James Adam Kirk (born 1967) is a United States Navy rear admiral and surface warfare officer who serves as the commander of Expeditionary Strike Group 3 since November 18, 2022. He previously served as a special assistant to the Commander, Naval Surface Force Pacific from June 2022 to November 2022; commander of Carrier Strike Group 15 from June 2021 to June 2022; deputy commander and chief of staff for Joint Warfare Center, Allied Command Transformation in Stavanger, Norway. 

As a captain, Kirk was the first commanding officer of the USS Zumwalt, commissioned in 2014. Due to his name, Kirk is often compared to Star Trek's James T. Kirk.

Naval career
Kirk graduated from the U.S. Naval Academy Class 1990.  He has attended both the U.S. Naval War College and U.S. Army War College graduating with Masters in National Security Studies.
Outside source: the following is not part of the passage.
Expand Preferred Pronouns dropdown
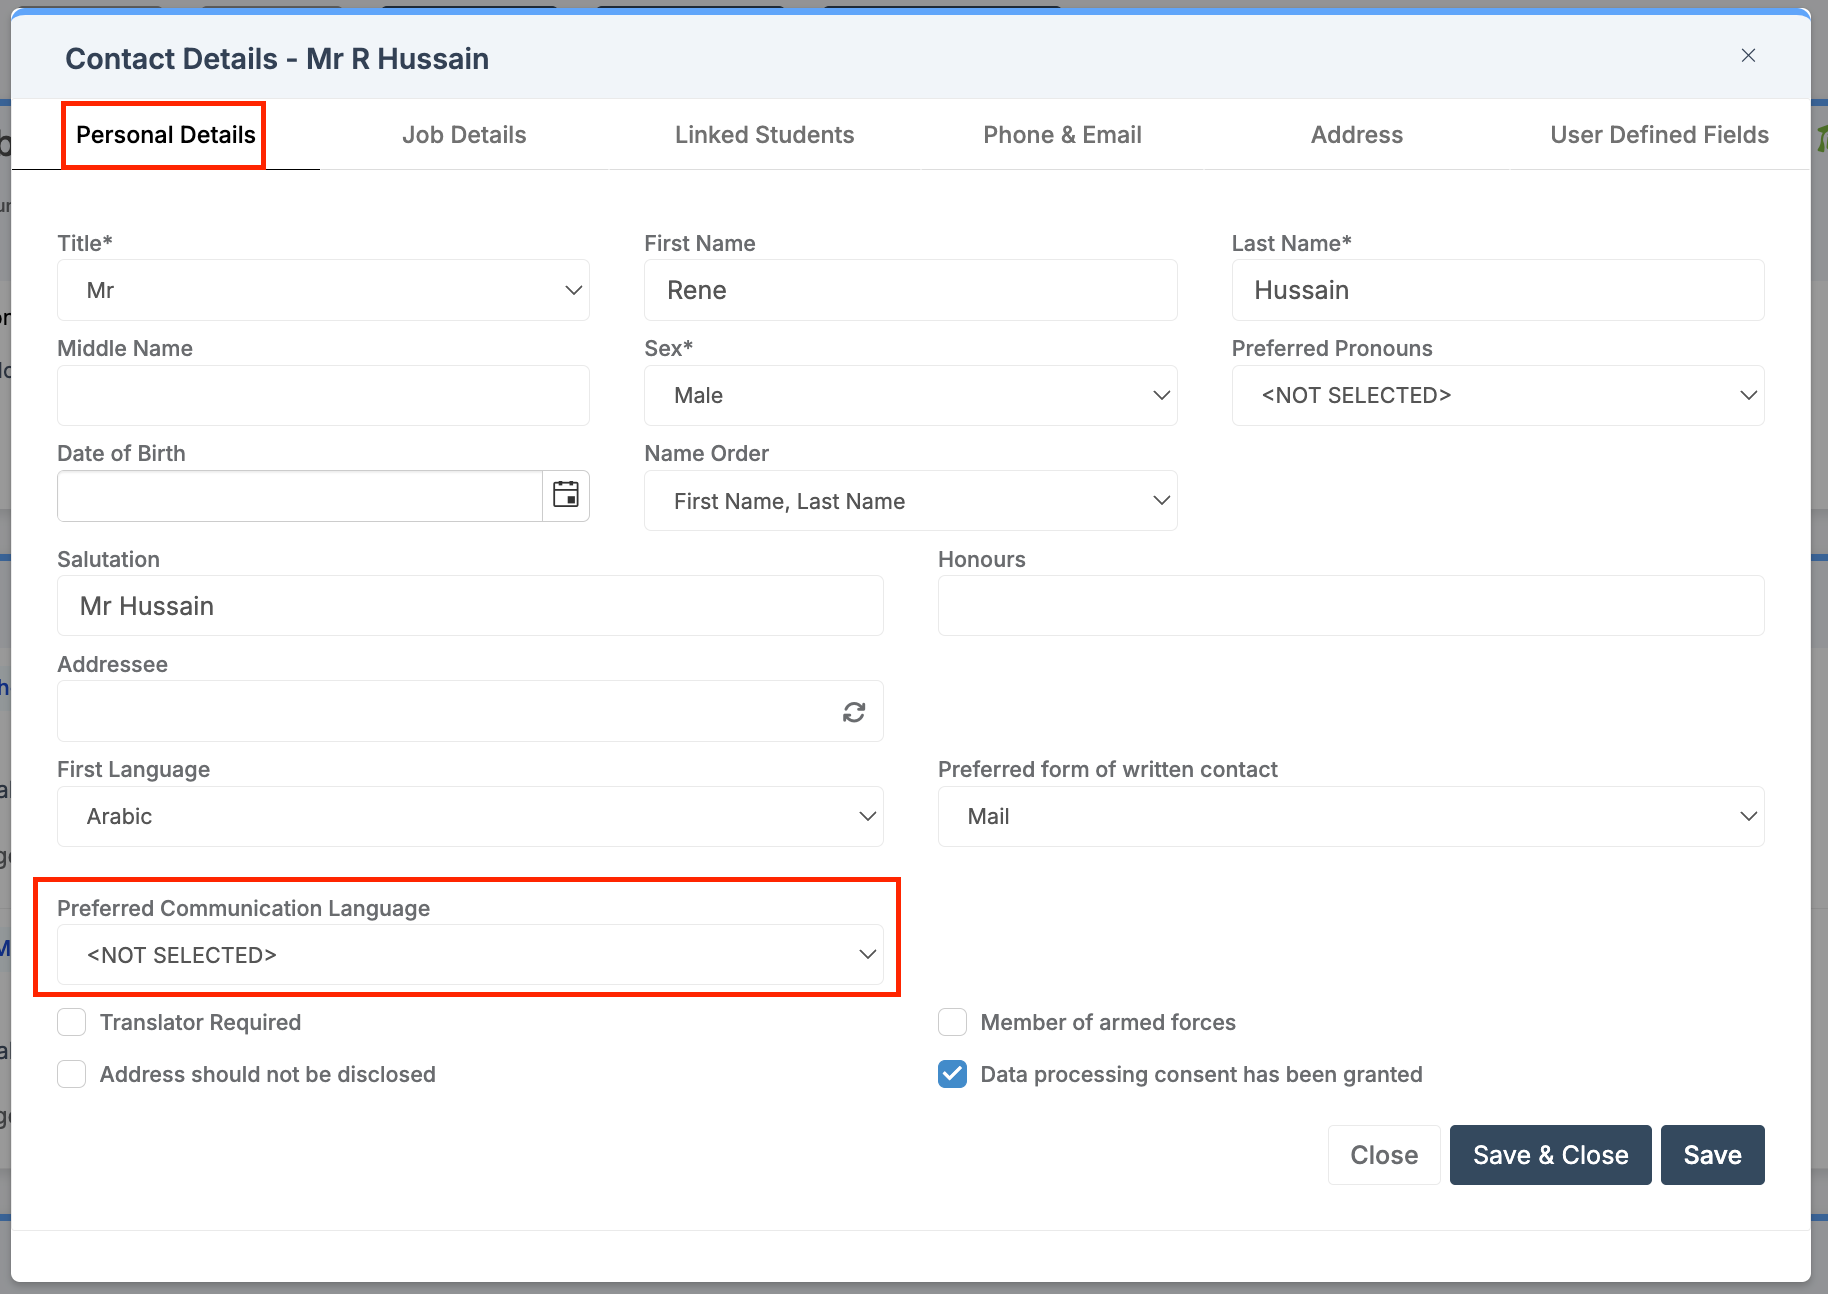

He has served in a variety of afloat and ashore billets as a Surface Warfare officer.  He has served afloat on destroyers, cruisers, frigates and staffs including USS Fife (DD-991), USS The Sullivans (DDG-68), USS Hué City (CG-66), USS John S. McCain (DDG-56), gas turbine inspector on the staff of Commander, United States Pacific Fleet, and operations officer for Carrier Strike Group 7.  He has commanded both USS De Wert (FFG-45), and USS Zumwalt (DDG-1000).

Ashore, Kirk has served as executive assistant to the Navy's Chief of Legislative Affairs, action officer on the Joint Staff J8, executive assistant to the director of Surface Warfare (OPNAV N96), and deputy for Weapons and Sensors to the director of Surface Warfare (OPNAV N96).  As a flag officer, he served as deputy commander and chief of staff for Joint Warfare Center, Allied Command Transformation in Stavanger, Norway; and as commander, Carrier Strike Group Eleven.
Kirk assumed command of Carrier Strike Group Fifteen in June 2021.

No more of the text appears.